Die Flächenungerechtigkeit ist wirklich das größte Problem. Ich kenne auch eine die Enschederstraße in Gronau(Westf.), die Breit ist und einen Mehrzweckstreifen hat. Nach der Niederländischen Grenze kommt dort erstmal eine 30er Zone. Übermäßig Verkehr herrscht dort nicht, und der Mehrzweckstreifen ist gähnend leer. Er würde sich also sehr gut Radfahrstreifen oder als Mehrzweckstreifen für die meisten Radfahrer anbieten. Diese werden aber durch die Benutzungspflicht auf den stark in die Jahre gekommenen Radweg gezwungen. Den Kraftfahrzeugen stehen also zwei breite Fahrstreifen und zwei kaum genutzter Mehrzweckstreifen/Parkstreifen zur Verfügung, während die Radfahrer nur einen schmalen Radweg haben. Nach groben google-maps-Mesungen, steht das Verhältnis also ca. 10 Meter exklusive für KFZ, ca. 2 Meter für Radfahrer und 4 Meter für Fußgänger. Wahrscheinlich sogar noch schlechter, bei genauere Messungen und Hindernisse wie Straßenbeleuchtungen auf dem Gehweg.
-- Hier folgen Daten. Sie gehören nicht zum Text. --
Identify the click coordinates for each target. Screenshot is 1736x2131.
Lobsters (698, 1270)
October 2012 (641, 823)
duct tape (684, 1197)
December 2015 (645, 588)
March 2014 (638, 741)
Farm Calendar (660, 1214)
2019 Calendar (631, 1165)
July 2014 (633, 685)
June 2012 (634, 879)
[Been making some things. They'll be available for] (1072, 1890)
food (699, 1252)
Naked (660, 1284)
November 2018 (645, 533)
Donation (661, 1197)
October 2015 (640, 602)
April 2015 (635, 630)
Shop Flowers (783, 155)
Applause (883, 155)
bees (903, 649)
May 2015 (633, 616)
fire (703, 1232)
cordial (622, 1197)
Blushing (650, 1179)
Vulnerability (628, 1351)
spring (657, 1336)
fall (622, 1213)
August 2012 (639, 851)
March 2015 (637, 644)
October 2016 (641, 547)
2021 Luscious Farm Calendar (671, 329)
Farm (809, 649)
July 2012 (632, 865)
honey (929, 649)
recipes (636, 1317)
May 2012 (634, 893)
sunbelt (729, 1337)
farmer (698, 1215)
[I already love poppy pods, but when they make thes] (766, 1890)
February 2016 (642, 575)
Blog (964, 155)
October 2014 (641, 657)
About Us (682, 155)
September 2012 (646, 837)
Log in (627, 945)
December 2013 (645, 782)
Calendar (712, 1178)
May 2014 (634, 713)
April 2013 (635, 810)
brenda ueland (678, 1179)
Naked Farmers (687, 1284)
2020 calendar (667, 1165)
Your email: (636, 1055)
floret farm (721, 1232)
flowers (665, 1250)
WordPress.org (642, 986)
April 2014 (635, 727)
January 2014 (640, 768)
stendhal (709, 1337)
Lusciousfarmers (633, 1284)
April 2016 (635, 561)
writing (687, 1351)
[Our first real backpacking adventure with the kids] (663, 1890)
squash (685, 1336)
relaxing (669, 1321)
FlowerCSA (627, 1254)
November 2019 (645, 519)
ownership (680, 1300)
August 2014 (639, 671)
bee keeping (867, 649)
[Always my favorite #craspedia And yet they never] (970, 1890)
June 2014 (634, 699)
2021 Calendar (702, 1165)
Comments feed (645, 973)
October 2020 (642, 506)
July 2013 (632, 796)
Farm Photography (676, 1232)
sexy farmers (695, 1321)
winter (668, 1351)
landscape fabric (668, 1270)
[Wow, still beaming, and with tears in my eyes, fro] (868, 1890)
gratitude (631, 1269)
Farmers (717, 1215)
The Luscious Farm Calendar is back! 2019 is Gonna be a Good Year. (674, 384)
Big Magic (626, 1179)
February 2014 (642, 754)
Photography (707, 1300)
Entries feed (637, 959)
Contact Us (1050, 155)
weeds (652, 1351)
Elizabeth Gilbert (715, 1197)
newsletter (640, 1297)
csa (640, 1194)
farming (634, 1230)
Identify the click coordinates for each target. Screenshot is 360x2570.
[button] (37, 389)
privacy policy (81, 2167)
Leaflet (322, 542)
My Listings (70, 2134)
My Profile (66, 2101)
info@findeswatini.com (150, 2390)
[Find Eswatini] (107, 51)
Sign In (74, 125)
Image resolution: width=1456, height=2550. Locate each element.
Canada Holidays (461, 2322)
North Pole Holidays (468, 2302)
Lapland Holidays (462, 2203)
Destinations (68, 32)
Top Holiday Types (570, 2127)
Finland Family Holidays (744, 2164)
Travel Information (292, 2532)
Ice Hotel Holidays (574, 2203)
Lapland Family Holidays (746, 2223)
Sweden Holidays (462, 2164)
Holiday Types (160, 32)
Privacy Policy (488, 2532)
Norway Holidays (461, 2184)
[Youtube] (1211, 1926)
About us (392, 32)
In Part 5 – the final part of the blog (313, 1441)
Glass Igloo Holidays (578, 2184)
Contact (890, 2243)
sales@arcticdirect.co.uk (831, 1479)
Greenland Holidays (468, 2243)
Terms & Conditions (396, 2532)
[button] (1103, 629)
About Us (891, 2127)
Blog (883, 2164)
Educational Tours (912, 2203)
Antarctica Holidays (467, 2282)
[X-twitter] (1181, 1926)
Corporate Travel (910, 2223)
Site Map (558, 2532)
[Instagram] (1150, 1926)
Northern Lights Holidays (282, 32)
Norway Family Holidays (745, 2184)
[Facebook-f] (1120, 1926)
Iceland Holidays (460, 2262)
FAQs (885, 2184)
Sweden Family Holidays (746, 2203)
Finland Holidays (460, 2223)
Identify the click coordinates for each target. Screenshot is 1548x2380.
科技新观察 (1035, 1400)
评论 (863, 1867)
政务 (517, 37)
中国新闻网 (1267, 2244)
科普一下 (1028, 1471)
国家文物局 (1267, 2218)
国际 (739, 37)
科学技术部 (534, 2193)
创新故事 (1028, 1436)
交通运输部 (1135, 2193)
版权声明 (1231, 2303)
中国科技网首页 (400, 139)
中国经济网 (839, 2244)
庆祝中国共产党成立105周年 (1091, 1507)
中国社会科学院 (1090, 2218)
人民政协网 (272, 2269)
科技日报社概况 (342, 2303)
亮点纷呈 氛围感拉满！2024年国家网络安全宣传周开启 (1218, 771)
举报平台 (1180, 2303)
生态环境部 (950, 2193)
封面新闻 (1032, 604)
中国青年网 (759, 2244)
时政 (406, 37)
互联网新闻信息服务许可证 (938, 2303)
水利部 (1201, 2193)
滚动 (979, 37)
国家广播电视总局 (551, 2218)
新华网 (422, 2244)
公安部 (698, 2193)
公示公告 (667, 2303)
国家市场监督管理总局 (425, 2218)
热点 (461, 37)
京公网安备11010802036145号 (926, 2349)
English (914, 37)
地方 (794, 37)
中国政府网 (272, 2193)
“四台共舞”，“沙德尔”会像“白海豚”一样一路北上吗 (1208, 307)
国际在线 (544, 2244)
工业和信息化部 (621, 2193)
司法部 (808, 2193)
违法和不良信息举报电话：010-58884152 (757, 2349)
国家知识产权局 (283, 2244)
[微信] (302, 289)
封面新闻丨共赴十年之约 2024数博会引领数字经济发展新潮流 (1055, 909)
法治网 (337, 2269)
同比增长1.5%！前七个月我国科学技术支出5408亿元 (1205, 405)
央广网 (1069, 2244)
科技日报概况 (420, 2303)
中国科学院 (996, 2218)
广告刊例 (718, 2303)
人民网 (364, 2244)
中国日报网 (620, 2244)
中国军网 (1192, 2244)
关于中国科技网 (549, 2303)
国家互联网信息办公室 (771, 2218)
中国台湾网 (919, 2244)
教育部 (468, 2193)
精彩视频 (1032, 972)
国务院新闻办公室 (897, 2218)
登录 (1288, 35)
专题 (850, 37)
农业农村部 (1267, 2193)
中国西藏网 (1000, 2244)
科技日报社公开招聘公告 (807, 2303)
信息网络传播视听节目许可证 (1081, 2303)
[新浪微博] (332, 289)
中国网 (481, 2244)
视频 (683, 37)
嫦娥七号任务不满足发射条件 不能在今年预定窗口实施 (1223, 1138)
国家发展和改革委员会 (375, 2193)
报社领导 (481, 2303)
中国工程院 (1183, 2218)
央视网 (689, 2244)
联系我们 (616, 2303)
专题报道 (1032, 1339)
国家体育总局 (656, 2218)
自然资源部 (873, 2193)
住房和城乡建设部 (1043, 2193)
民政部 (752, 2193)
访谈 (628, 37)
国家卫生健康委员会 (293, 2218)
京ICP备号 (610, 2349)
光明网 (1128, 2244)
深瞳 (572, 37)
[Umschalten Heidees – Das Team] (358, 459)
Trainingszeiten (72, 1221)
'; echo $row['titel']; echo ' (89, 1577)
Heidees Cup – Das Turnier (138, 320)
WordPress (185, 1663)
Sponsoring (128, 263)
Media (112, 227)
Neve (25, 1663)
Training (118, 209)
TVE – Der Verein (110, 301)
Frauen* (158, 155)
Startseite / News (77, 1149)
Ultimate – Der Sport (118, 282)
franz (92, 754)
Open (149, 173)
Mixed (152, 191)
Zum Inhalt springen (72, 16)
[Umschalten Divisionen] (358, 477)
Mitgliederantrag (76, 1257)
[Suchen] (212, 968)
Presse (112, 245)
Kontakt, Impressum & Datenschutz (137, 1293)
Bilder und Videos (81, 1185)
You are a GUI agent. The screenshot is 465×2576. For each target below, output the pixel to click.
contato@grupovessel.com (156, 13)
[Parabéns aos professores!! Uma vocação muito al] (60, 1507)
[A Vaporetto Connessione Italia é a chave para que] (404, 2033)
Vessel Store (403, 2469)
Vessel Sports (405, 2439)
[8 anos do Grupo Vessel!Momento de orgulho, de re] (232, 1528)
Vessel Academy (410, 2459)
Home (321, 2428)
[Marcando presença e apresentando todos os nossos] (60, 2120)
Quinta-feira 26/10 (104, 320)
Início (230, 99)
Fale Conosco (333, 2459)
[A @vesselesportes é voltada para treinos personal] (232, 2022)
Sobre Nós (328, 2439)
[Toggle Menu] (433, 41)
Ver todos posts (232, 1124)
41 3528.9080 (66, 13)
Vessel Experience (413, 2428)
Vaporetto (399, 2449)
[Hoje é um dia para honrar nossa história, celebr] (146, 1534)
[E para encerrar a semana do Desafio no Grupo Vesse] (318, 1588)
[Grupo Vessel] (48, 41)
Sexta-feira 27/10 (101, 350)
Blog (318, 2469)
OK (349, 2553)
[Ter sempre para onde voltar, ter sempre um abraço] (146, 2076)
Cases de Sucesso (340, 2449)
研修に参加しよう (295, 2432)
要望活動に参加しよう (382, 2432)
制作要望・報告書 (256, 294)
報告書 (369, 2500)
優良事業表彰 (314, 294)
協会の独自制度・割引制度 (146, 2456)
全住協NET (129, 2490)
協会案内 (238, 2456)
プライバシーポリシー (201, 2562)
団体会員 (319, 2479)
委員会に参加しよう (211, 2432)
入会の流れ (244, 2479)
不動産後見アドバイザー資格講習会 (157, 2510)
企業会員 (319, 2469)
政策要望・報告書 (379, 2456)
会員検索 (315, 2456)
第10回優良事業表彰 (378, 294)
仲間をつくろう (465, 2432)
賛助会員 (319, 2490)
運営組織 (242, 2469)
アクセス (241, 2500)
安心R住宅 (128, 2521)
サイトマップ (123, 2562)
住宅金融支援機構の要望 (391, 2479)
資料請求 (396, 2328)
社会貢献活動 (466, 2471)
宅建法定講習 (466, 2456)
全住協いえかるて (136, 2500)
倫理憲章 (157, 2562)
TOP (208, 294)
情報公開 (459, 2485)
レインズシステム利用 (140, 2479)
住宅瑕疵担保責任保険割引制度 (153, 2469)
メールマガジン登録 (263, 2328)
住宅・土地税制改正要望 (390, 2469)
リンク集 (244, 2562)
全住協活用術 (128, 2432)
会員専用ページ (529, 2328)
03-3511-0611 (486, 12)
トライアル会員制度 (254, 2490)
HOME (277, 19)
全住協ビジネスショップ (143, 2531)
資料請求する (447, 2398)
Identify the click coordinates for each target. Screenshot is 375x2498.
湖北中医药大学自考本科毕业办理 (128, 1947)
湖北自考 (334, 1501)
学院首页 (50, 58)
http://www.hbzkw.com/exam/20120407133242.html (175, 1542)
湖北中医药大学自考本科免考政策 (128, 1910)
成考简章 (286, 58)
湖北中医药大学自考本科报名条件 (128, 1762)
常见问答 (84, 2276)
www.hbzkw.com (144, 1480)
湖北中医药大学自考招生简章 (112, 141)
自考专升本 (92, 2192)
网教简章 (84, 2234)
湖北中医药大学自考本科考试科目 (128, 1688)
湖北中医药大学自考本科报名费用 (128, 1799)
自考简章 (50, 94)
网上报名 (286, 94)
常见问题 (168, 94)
Einziger Lichtblick: auf dieser Strecke wird wohl irgendwann der Radschnellweg F35 weiter ausgebaut, der hoffentlich für etwas bessere Flächenverhältnisse sorgen wird. Aber dies wird wohl noch eine längere Zeit dauern, wegen schlechter Prioritätensetzung.
Nein, hier stehen extra Parkschilder am Streifen. Kann ich bei Gelegenheit noch mal fotografieren.
Glaube ich dir auch so. In der Praxis ist der Unterschied auch nur Theoretischer Natur, da die Alternativen sehr selten sind.
Liegt keine Sondernutzungserlaubnis vor, darf der Anhänger maximal zwei Wochen dort stehen. Die Einhaltung des §12(3b) StVO setzt aber keine Kommune durch…
Ah, danke für den Hinweis. Zwischen den Werbeanhängern stehen auch „normale“ Anhänger. Nach meinem Gefühl wochenlang unbewegt.
Dem Ordnungsamt kann man die Fahrzeuge melden/anzeigen. Meinem Eindruck werden ordentlich aufgearbeitete Meldungen auch mit entsprechendem Bußgeld geahndet. (Leider bekomme ich nie eine Rückmeldung, habe aber ein das Gefühl, dass es nach einmaligen Meldungen es besser wird.) Unter http://www.gehwege-frei.de/aktiv/verwaltung-aktivieren.html kann man sich ein Dokument runterladen, dessen Layout man auch einfach als E-Mailtext nutzen kann. Dann zweimal Fotos machen, um den mindestens 14 Tägige abstellen Nachzuweisen. Am besten würde ich auch vom Ventil Fotos machen, da Politessen so auch nachweisen, dass das Autos/Anhänger garantiert nicht bewegt wurde und zufällig am gleichen Platz steht. Ändert zwar nicht viel, an dem nutzlosen Parkstreifen, aber schaden tut dies auf keinen Fall, wenn vielleicht ein paar dieser Platzverschwender offiziell angeschrieben werden.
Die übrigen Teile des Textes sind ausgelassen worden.